Powered By Blogger

sexta-feira, 29 de abril de 2011

Insegurança judicial - Estado de São Paulo, 30/9/2006

Insegurança judicial

Até que ponto podem os juízes invocar a “função social do contrato”, um princípio jurídico consagrado pelo Código Civil que entrou em vigor há três anos, para, ao julgar um litígio, obrigar uma das partes a arcar com obrigações que não foram previstas no acordo livremente firmado com a outra parte? Ao aplicar o Código de Defesa do Consumidor, pode um magistrado tomar decisões sem levar em conta o impacto econômico que elas terão na saúde financeira das empresas? Em suma, qual é o limite da discricionariedade dos juízes na interpretação dos códigos e leis?

Essas questões, embora antigas, voltaram à ordem do dia por causa de uma discussão jurídica inédita a respeito dos planos de saúde. Ela começou quando uma dona de casa baiana ingressou na Justiça com um pedido para garantir tratamento de obesidade mórbida não num hospital, como previa seu plano de saúde, mas num spa que oferece academia, aula de dança, aeróbica, hidroginástica, nutricionista e fisioterapia. Ao se inscrever no plano, ela pesava 82 quilos, tendo engordado 57 quilos após a assinatura do contrato. Por isso, a estadia num spa seria um tratamento médico e não estético, diz a dona de casa.

Ao rejeitar essa pretensão, a operadora de serviço de saúde afirmou que pacientes com risco de vida decorrente de doenças como obesidade mórbida deveriam internar-se em hospitais. Mesmo assim, a juíza encarregada do caso acatou a reivindicação da dona de casa e concedeu liminar, obrigando o plano de saúde a pagar todas as despesas do spa, exames médicos e remédios. “Quando a dignidade do ser humano é afetada, a Justiça tem que agir”, disse a titular da 2ª Vara de Defesa do Consumidor de Salvador, Ana Ferreira, cuja decisão foi confirmada pelo Tribunal de Justiça da Bahia, sob a alegação de que a jurisprudência da corte manda atender aos pedidos para tratamento de obesidade mórbida.

A decisão, que concedeu à dona de casa baiana o direito de passar 210 dias num spa, com diárias de R$ 1 mil, deixou os planos de saúde apreensivos.
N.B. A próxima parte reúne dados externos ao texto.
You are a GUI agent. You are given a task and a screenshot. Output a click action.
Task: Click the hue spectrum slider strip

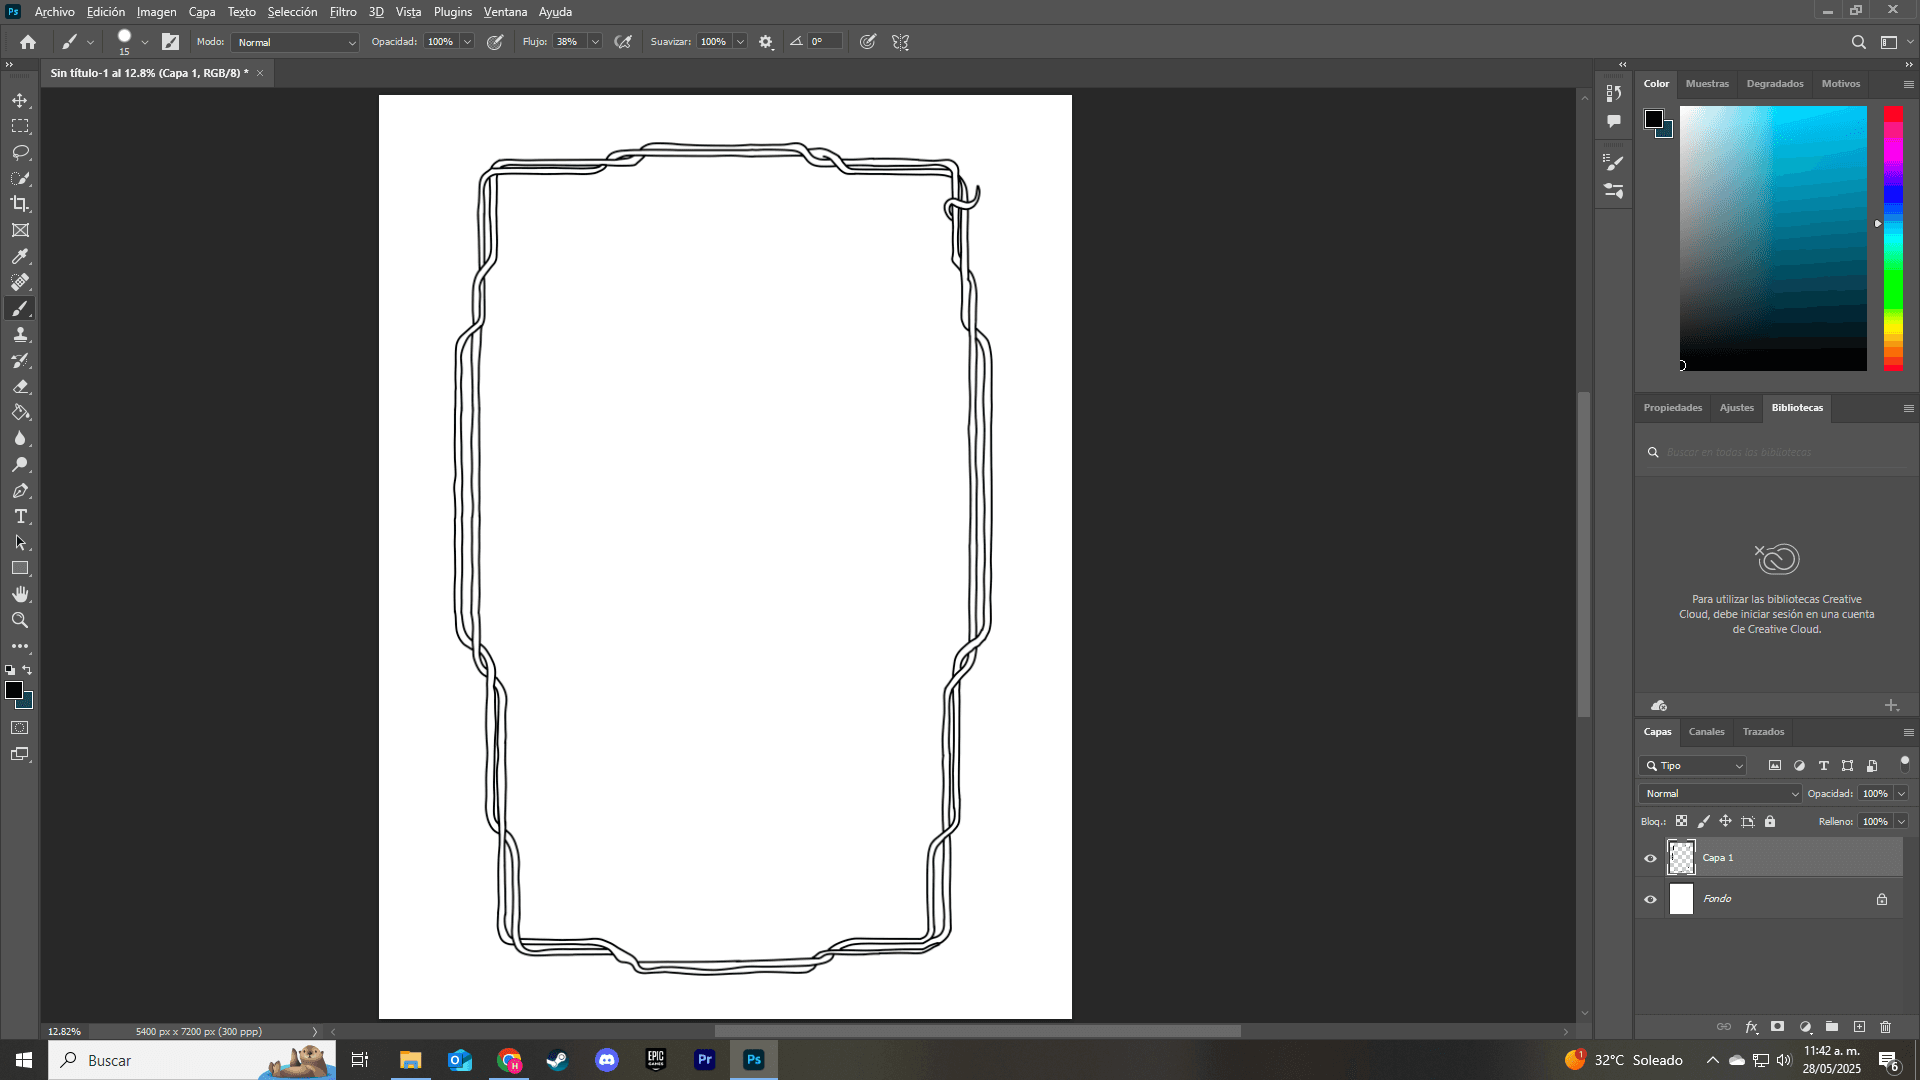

Classificando a liminar como um “despropósito”, as operadoras temem que esse precedente comprometa o equilíbrio financeiro de todo o setor. Segundo elas, os planos atualmente em vigor incluem as operações de redução de estômago em hospitais. Além disso, desde 2001 o SUS vem custeando parte dessa cirurgia e, na Bahia, a partir de 2005, ela passou a ser oferecida gratuitamente pelo governo estadual.

Entre os médicos, a decisão causou perplexidade. “Estudos mostram que, nesses níveis de obesidade, o tratamento indicado é cirúrgico. O tratamento recomendado é dieta e atividade física, junto com nutricionista, psiquiatra e endocrinologista, que o plano de saúde deve cobrir. Spa é privilégio”, afirma o médico Nilton Kawahara, do Hospital das Clínicas. “Para obesidade mórbida, há uma série de tratamentos previstos por sociedades médicas e oferecidos por planos de saúde. Desde quando um spa pode ser considerado serviço médico?”, indaga o presidente da Associação Brasileira de Medicina de Grupo, Arlindo Almeida.

Na realidade, a decisão da Justiça baiana em favor de uma pretensão que os especialistas consideram absurda é mais uma demonstração da imprevisibilidade dos tribunais e da falta de discernimento de alguns de seus integrantes. Sentenças insensatas expedidas por juízes que se vêem como reformadores sociais só tendem a gerar incertezas com relação à ordem legal e às regras do jogo econômico.

Ao proteger o que consideram a parte mais fraca nos litígios, magistrados que não conhecem noções básicas de economia acabam endossando o descumprimento não só de contratos, mas das próprias leis. E, ao interferir nas relações de consumo e nos mercados de serviços privados, como é o caso dos planos de saúde, eles acabam estimulando o desrespeito aos direitos, gerando com isso efeitos opostos dos que esperam.

Como podem os agentes econômicos sentir-se seguros para investir num país onde alguns juízes confundem hospital com spa e privilégios com “dignidade humana”?